The demographic transition (decreasing birth and death rates) is therefore a critical time for inclusive development, from individual to national level. The fantastic economic growth by the Asian tigers (South Korea, Taiwan, Hong Kong and Singapore) was indeed on the back of a favorable demographic transition, complemented by an enabling environment by, for example, introducing appropriate policies.

Economic growth borne out of demographic transitions are referred to as the demographic dividend. Consistent investments in education and family planning paralleled with necessary sectoral reforms can be a tipping point for developing countries to achieve a demographic dividend.

A country's negligence of its sexual and reproductive health issues, whether its failure to curb sexually-transmitted infections which include HIV or failing to address unmet need (where women want to use contraceptives to plan their childbearing but cannot access them), directly impacts its economic output.

"Taking care of our countries' sexual and reproductive health and reproductive rights issues, which encompasses our family planning work is an investment in a nation's social and economic progress," United Nations Population Fund (UNFPA) Pacific Sub-Regional Office (PSRO) Director and Representative Dr Laurent Zessler said.

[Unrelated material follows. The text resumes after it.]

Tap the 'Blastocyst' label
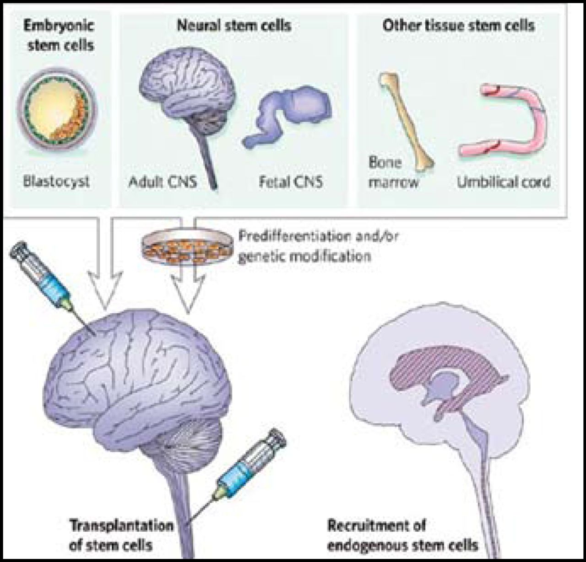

"Such a commitment however will require visionary leadership because it is a process which will take time for projected benefits to manifest."

It is not easy to define sexual and reproductive health and rights (SRHR). The propensity to be hung-up by words like sexual or reproductive as certain socialization may have inculcated, could be contributing to our inability to address this issue more effectively.

Sexual and reproductive health and rights is a phrase that has to be read and understood in totality, without prejudice or inhibitions that terms like sexual sometimes create; sexuality is central to any human being throughout his or her life.

The Programme of Action of the 1994 International Conference on Population and Development (ICPD) which was endorsed by more than 170 countries including Pacific island nations provides that sexual and reproductive health is a holistic, complete physical, mental and social well-being, with the ability to have a satisfying and safe sex life and the capability to reproduce, and the freedom to decide if, when and how often to do so.

Reproductive rights is about embracing relevant human rights already enshrined in Constitutions and recognized in national laws, for example, the basic right for all couples and individuals to decide freely and responsibly the number, spacing and timing of their children.

At a 2014 global meeting of faith-based organization leaders (which included Methodist Church of Fiji Wesley Division Superintendent Rev Jeremaia Waqainabete), participants released an outcome statement which began with: "We the people of faith call upon the United Nations systems and member states to ensure that sexual and reproductive health and reproductive rights be made central to the post-2015 sustainable development agenda".

And as we embark on the year that will be 2016, with the post-2015 agenda embodied in the Sustainable Development Goals or SDGs, a portion of their statement which addressed some of the practical aspects of what they were calling for, to ponder upon: "Not in our name should any mother die while giving birth. Not in our name should any girl, boy, woman or man be abused, violated or killed. Not in our name should a girl child be deprived of her education, be married, be harmed or abused. Not in our name should anyone be denied access to basic health care, nor should a child or adolescent be denied knowledge of and care for his/her body. Not in our name should any young person be denied their full human rights."

For a population to sustainably shoulder social and economic prerequisites for inclusive development and progress, its good health is critical and at the core of these considerations, is the role sexual and reproductive health and rights plays for effective and inclusive development and progress.

We can either take our lead from faith-based organizations global leaders in recognizing the critical importance of lived sexual and reproductive health and rights or continue to demonize a potential tipping point for (accelerated) progress: the ball is in our court.